Six years later, children who had attended reform classes every year outscored private-school students by 58 points in math reasoning and 79 points in math achievement on College Entrance Examination Board tests. And though reform focused only on math and science, students inched 10 points above private-school children in verbal reasoning.

The scores left observers wondering what had taken place in Puerto Rico. Educators involved in the project - the Puerto Rican Statewide Systemic Initiative (PR-SSI) - pointed to better teacher training, methods similar to those of Japanese that focus on teamwork and problem solving, and a systematic approach that unified management with teachers. Now, the island is capturing international attention for its success story.

Simple yet far-reaching

At first glance, Puerto Rico might have seemed to some an unlikely site for a major experiment in math reform. About 83 percent of Puerto Rico's 620,000 public school children live in households where the income lags behind the federal poverty level.

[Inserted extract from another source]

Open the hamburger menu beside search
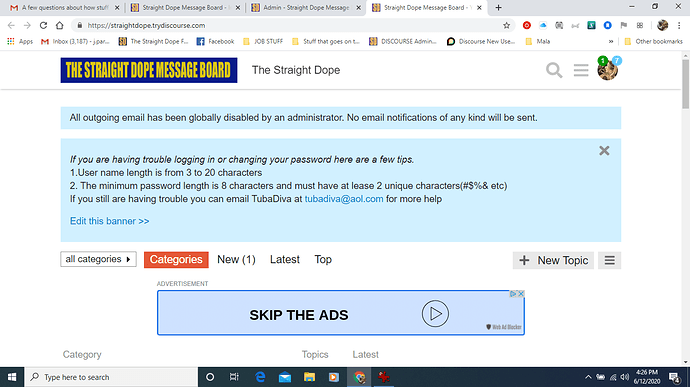[x=581, y=70]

But the changes urged upon the schools participating in the initiative - which currently include a quarter of the island's schools and by this summer will reach half - were far-reaching and yet fundamentally rather simple.

Interestingly, much of the thought behind them dovetails neatly with current practices in Japanese math education, although those involved with the program say they did not consciously model Japanese methods.

The program closely links science and math instruction. It simplifies the curriculum in both disciplines and yet keeps it carefully aligned with standards specifying what children should know and be able to do at each grade level. The end result is that teachers present students with fewer concepts over the year, but ensure that those concepts are being more deeply explored.

There's a practical, hands-on approach, with a focus on the visual. A math class could look like an art class, with kids cutting and pasting colored string to measure circumference. Other times, it resembles a gym class, as students hang tags with math symbols around their necks and then line up to form human equations. It's an approach that, at first, can appear flaky. At least, that's how it initially struck some Puerto Rican math teachers.

"Our math teachers tended to think teaching math was about teaching kids to add, subtract, multiply, and divide," says Hector Alvarez, curriculum coordinator for the initiative.

"They didn't think so much about understanding. They thought that if they stopped and did more hands-on things they weren't doing enough real math." But then, he says, "they realized kids were really understanding the concepts."

Group work, with lots of discussion and mutual support among the students, is a regular feature of the teaching method urged by PR-SSI trainers. At the heart of the process is the belief, central also to Japan's approach, that discovery of ideas must be done by the students. While traditional US methods require the teacher to explain a concept and then assign problems illustrating its use, PR-SSI reverses the procedure.